Tony se encogió de hombros.
–En San Rinaldo había tantos sitios a los que no podíamos acceder por cuestiones de seguridad, que le gustaba que nos sintiéramos cómodos en casa. Y la cocina era uno de nuestros sitios favoritos.
Como le pasaría a cualquier otro niño, pensó Shannon. Sólo que aquel niño vivía en un castillo del siglo XVI.
–¿Y qué cosas solía cocinar tu madre?
–Cíclopes.
–¿Cómo?
–Un huevo frito con una rebanada de pan encima –contestó Tony, haciendo un gesto con la mano–. El pan tenía un agujero en el centro por el que asomaba la yema como…
–El ojo de un cíclope. Mi madre los llamaba Popeyes –Shannon sonrió, aquel tonto recuerdo los acercaba un poco más–. Tu madre debía de ser una persona encantadora.
–Sí, creo que lo era –murmuró él.
–¿Sólo lo crees?
–Conservo pocos recuerdos de ella… la manta de cachemir, nuestros ratos en la cocina.
–Algunos olores son capaces de grabar los recuerdos, ¿verdad?
Tony la miró, con los ojos ensombrecidos. No solía pensar en la muerte de su madre… pero «muerte» era una palabra tan benigna para describir aquel terrible asesinato…

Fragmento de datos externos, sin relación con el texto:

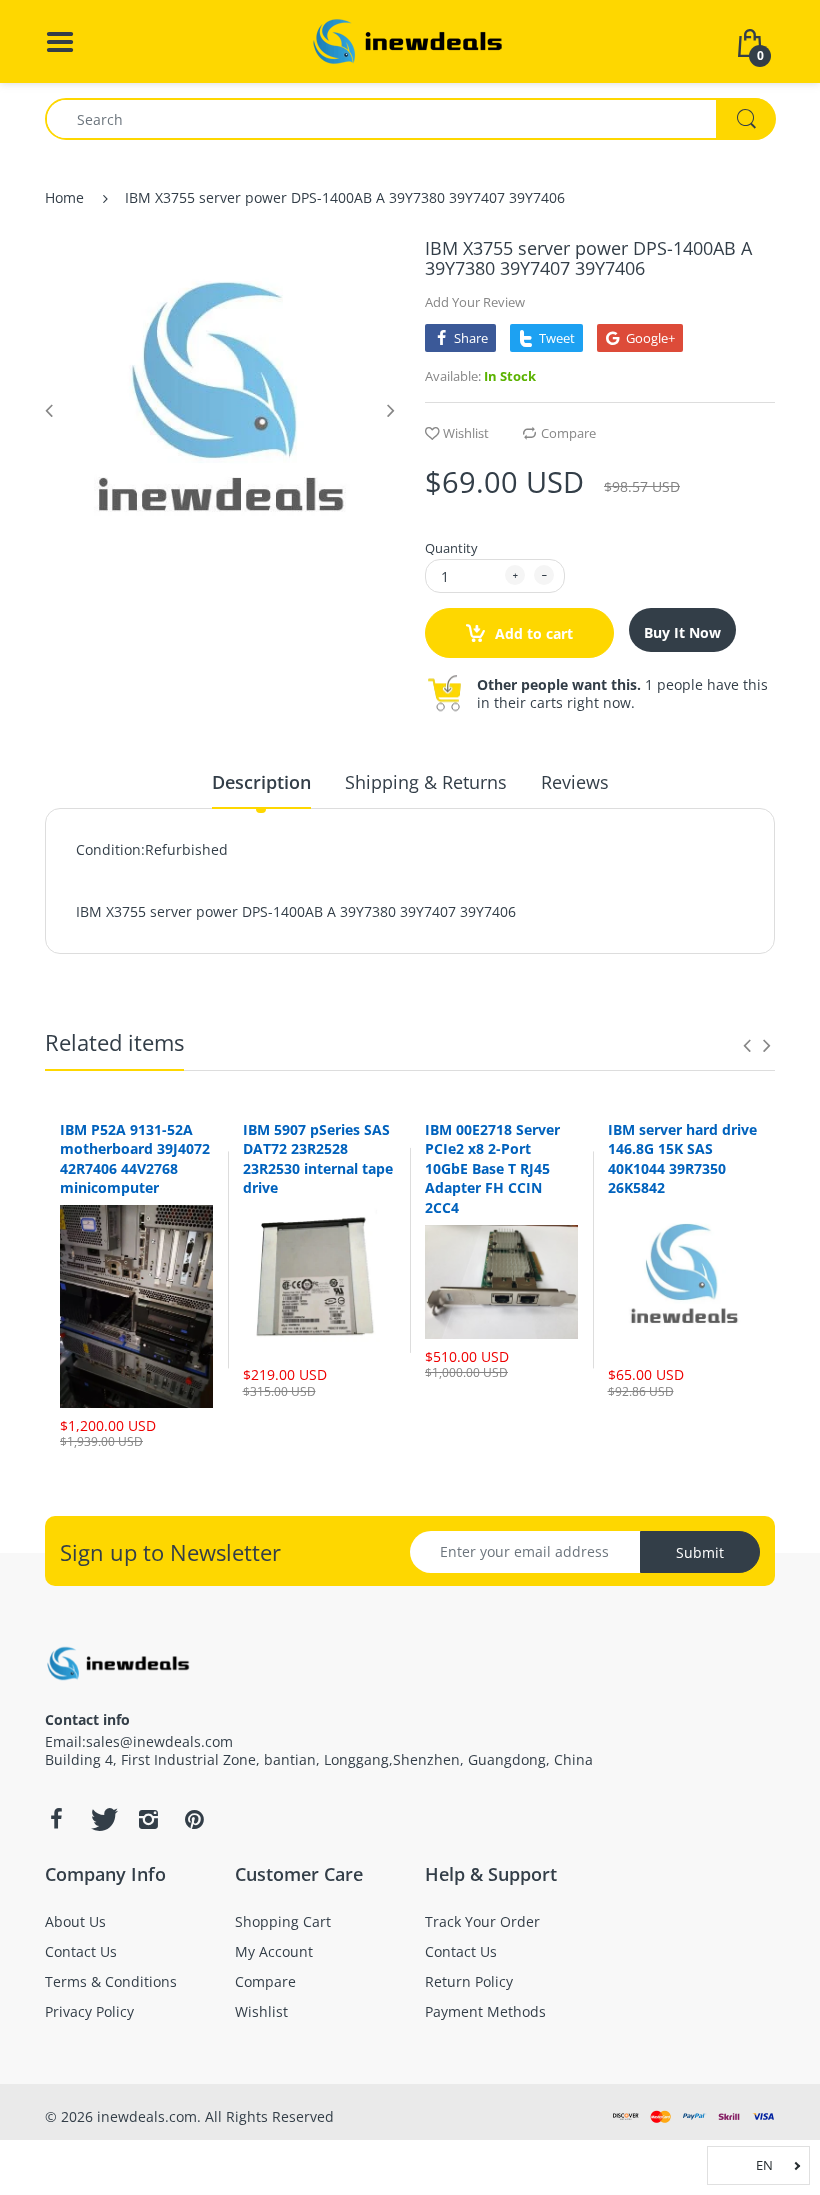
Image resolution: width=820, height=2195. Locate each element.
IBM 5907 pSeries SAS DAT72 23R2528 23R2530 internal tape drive (318, 1159)
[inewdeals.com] (410, 39)
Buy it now (682, 632)
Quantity (451, 548)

–¿Qué recuerdas de ese día, Tony? –insistió Shannon, apretando su mano–. ¿Del día que os fuisteis de San Rinaldo?
–No mucho –respondió él, acariciándole la muñeca–. Entonces sólo tenía cinco años.
–Los acontecimientos traumáticos se quedan firmemente grabados en la memoria. Yo recuerdo un accidente de coche cuando tenía dos años. Recuerdo un Volkswagen rojo…
–Seguramente porque viste fotografías más adelante –la interrumpió él, levantando la cara para mirarla a los ojos–. ¿Cuánto tiempo más tendré que esperar hasta que me pidas que te bese otra vez? Porque ahora mismo estoy tan excitado, que no me importaría nada tumbarte en la mesa y…
–¡Tony!
–Sólo digo lo que pienso. Lo que siento.
–Primero te portas como el príncipe azul, después me ignoras durante la cena y luego, de repente, quieres besarme… y no con mucha delicadeza, por cierto. Francamente, no te entiendo.
Tony apoyó los brazos en la mesa, sus bíceps se marcaban claramente.
–Te deseo cada minuto del día, Shannon. Tengo que hacer un esfuerzo sobrehumano para no tomarte entre mis brazos ahora mismo y al infierno cualquiera que entre aquí. Pero hoy, en la playa, me he dado cuenta de algo: mi vida, mi apellido y todo lo que va con él… creo que no es eso lo que tú quieres.
Ella tragó saliva. Tony también había sentido esa conexión entre los dos en la playa… y le daba miedo. Por eso se apartaba, por eso intentaba asustarla con la cruda oferta de sexo sobre la mesa.
Pues peor para él, porque no pensaba dar un paso atrás. Había deseado aquello, a él, durante demasiado tiempo como para asustarse ahora.